- **TRY IT**
Below this line is a set of entries; quote exactly the lines from the line that contains "Impressum (568, 1713)" to the line that contains "Filtrácia (42, 636)", both lines included.

Pixel coordinate grounding data
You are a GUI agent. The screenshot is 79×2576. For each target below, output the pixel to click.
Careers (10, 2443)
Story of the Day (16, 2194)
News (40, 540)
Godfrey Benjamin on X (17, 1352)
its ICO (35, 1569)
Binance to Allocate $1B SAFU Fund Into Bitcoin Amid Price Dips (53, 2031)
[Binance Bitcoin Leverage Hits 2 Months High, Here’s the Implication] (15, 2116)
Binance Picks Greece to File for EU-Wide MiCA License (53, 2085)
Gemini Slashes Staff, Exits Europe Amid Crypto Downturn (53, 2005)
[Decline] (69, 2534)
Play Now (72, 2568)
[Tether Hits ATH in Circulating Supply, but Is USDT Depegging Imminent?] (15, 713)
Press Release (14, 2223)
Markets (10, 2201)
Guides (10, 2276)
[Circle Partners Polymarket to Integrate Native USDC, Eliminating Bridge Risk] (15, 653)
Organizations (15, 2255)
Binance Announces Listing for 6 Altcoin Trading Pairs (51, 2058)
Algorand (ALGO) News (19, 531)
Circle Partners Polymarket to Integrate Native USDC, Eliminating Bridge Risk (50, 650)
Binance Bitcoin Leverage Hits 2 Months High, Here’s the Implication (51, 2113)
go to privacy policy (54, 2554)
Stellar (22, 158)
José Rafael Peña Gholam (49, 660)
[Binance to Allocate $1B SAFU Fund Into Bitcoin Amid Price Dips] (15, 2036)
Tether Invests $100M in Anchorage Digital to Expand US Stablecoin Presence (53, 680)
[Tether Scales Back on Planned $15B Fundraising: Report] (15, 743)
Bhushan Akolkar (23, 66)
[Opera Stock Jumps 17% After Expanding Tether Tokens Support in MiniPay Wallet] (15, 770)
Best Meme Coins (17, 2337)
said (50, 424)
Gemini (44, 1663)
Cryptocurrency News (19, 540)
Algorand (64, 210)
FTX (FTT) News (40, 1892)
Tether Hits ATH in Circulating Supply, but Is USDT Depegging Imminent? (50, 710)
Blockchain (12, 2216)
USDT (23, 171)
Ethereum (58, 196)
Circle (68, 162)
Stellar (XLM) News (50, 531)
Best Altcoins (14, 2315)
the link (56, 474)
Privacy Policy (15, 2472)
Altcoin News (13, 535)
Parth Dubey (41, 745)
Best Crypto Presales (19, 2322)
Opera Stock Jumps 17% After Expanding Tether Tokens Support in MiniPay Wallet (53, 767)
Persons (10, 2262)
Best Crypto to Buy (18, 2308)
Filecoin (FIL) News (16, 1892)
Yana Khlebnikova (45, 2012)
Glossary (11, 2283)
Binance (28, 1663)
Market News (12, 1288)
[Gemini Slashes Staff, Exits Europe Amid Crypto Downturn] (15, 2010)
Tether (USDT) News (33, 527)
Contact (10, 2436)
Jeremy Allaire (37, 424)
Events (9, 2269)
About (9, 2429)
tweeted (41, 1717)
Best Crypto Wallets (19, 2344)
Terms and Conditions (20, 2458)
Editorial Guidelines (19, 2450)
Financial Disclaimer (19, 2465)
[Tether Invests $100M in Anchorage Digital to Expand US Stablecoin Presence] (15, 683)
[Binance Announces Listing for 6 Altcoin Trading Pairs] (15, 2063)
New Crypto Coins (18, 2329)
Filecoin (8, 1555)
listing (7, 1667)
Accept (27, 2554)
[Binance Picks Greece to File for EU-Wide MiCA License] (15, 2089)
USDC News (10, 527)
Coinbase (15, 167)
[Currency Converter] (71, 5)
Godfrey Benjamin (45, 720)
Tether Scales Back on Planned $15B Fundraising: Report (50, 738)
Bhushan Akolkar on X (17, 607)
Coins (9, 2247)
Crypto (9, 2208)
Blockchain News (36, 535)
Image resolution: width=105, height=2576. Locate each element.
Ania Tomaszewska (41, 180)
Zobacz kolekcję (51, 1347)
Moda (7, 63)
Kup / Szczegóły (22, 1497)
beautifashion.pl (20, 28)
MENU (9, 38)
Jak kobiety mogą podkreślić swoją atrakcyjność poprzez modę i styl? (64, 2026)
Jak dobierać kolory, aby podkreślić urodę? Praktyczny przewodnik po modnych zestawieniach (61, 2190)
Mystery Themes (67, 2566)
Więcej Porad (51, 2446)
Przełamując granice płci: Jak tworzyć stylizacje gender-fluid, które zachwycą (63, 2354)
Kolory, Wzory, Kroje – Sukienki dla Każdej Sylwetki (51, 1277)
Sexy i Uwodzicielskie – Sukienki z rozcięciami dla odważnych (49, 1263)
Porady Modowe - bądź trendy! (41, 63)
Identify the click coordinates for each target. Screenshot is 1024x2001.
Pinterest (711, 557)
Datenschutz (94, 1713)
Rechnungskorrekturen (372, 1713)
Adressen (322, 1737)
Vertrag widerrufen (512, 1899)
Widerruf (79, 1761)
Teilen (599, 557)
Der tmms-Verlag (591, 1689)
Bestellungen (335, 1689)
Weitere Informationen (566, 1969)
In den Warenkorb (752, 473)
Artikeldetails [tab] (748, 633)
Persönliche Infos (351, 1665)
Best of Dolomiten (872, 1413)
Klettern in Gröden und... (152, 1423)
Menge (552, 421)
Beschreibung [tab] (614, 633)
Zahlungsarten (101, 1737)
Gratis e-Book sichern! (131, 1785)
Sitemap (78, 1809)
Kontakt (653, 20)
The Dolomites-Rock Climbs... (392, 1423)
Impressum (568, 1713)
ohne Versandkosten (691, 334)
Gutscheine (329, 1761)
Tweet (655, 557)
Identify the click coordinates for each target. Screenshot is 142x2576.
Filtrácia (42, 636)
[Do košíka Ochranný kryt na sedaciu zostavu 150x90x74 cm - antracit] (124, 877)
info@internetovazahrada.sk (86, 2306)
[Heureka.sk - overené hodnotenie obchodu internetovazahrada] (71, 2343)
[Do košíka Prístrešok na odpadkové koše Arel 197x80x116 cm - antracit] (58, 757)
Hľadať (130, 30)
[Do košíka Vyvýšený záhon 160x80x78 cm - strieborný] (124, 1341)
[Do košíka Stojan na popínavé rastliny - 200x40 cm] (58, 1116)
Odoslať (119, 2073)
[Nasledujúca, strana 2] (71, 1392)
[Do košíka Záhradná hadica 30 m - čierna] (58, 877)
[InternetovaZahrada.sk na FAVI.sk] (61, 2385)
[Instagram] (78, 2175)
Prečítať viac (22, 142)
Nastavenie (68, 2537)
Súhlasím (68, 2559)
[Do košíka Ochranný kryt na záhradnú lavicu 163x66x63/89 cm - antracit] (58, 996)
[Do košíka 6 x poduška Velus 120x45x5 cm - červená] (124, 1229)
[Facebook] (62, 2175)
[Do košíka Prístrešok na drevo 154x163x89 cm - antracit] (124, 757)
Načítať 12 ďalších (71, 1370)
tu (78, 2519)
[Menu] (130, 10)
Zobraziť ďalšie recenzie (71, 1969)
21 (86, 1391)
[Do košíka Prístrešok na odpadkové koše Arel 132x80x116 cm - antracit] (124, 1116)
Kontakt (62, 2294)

- **PROBLEM SOLUTION**
Impressum (568, 1713)
ohne Versandkosten (691, 334)
Gutscheine (329, 1761)
Tweet (655, 557)
Identify the click coordinates for each target. Screenshot is 142x2576.
Filtrácia (42, 636)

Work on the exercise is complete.